The son of Maurice Audin, an anti-colonial activist assassinated by the French army in Algeria in 1957, believes that the “truth” is more important than a possible apology from Paris for the crimes of colonization, “inexcusable” in his eyes.

Pierre Audin, a mathematician like his father, now retired, has just obtained his Algerian passport after a long wait.

He has been in Algeria since the end of May, where he attended on Sunday the inauguration of a bust bearing the likeness of his father in the square that bears his name in the heart of the capital and which was the epicenter of Hirak, the pro-democracy protest movement that forced ex-president Abdelaziz Bouteflika to resign.

In a memorial gesture, French President Emmanuel Macron acknowledged in September 2018 “on behalf of the French Republic”, that the young communist mathematician Maurice Audin had been “tortured to death, or tortured and then executed by the French army” in 1957 He had also asked “forgiveness” to Josette Audin, his widow.

For Mr. Audin, this recognition is long overdue: “I was a month and a half old. I am 65 today. And when the president came to my mother I was already 61 years old and already retired. So I was barely born when it started and when the French power agreed to recognize what it had done in the case of Maurice Audin, (…) a life (…) had passed. »

« Inexcusable »

Despite this recognition and other symbolic memorial gestures by President Macron, France rules out any “repentance” or “apologies” sixty years after the end of the Algerian War (1954-1962).

“There are a number of crimes, misdeeds that have been committed by France against Algeria and the Algerians. What is important is to tell the truth.

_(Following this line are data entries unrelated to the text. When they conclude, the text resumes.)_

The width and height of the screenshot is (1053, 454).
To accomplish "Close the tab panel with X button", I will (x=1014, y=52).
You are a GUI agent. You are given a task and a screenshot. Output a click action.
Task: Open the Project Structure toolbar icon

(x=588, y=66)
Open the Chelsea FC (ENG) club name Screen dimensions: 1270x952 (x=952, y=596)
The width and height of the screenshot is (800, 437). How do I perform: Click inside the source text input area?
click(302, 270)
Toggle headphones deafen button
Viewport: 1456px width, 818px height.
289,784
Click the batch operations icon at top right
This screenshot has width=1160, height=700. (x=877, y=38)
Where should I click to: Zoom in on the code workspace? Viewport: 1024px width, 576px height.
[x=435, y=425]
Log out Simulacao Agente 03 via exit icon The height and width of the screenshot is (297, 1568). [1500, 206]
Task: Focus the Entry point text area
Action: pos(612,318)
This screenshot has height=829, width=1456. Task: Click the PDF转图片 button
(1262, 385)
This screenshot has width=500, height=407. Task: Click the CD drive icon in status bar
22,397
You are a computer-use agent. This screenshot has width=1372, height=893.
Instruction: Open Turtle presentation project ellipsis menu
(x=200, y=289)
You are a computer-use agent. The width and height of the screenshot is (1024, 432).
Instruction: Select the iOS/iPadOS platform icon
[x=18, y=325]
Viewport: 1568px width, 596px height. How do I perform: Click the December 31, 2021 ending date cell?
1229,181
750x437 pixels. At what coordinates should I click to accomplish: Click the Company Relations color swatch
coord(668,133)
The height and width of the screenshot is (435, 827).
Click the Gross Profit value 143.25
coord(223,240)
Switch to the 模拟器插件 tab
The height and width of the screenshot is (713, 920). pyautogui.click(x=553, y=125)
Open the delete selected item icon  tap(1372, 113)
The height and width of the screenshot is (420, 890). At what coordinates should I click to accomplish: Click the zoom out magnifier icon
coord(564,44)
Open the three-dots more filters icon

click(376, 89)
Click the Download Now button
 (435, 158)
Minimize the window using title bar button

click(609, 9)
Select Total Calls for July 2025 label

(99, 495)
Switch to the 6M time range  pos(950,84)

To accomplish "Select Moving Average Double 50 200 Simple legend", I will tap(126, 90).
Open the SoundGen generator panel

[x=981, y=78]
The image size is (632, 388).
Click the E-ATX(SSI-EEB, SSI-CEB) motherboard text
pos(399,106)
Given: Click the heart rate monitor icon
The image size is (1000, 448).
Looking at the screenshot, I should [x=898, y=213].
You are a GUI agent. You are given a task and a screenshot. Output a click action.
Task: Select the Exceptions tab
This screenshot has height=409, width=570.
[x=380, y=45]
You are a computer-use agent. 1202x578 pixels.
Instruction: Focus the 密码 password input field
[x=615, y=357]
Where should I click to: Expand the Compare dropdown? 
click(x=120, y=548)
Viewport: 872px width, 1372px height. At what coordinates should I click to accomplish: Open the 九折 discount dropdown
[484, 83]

But certainly not to say, “I wash my hands of it, I asked for forgiveness.” There is no forgiveness to be had, it is inexcusable, “said Pierre Audin in an interview with AFP in Algiers.

He does not hide his joy at returning to his native country, where he is going for the first time as an Algerian. “When I’m in Algiers, the most beautiful city in the world, I’m good, I feel good. I feel at home,” he says.

“I’ve waited long enough to get my passport. I only really felt the need to have this proof of my nationality after President Macron’s declaration,” he adds, hoping that his Algerian nationality will help him in the search for his father’s remains, never found. “A few days before my mother died, I promised her to continue looking for the remains of the body (…), he explains. The fact of being Algerian is to address the authorities of my country with my green passport, it is something important. »

“As long as there is a doubt, I think it is worth going to dig in the various places indicated by various witnesses. It’s a beginning. Governments must join hands” to glean information on the fate of Algerians who disappeared during the Battle of Algiers, he adds.

” Choosy “

Since 2018, Mr. Macron has also acknowledged the responsibility of the French army in the death of nationalist lawyer Ali Boumendjel during the battle of Algiers, a stele has been erected in France in memory of Abdelkader, Algerian national hero of the fight against French colonization, and the skulls of Algerian resistance fighters from the 19th century returned to Algeria.

And in December 2021, France opened its archives on the Algerian war to “face the truth”.

Despite these gestures, the memorial file remains a source of recurring tension between Paris and Algiers, which is preparing to celebrate on July 5 the 60th anniversary of its independence, which occurred on July 5, 1962, after one hundred and thirty-two years of French occupation.

“There is a lot of pressure in all directions regarding the memorial policy” initiated by the French president, regrets Mr. Audin. “When Mr. Macron makes a step in the right direction and the Algerians opposite are choosy, he explains, there is no reason for him to continue when he is under pressure from the right and the extreme right”.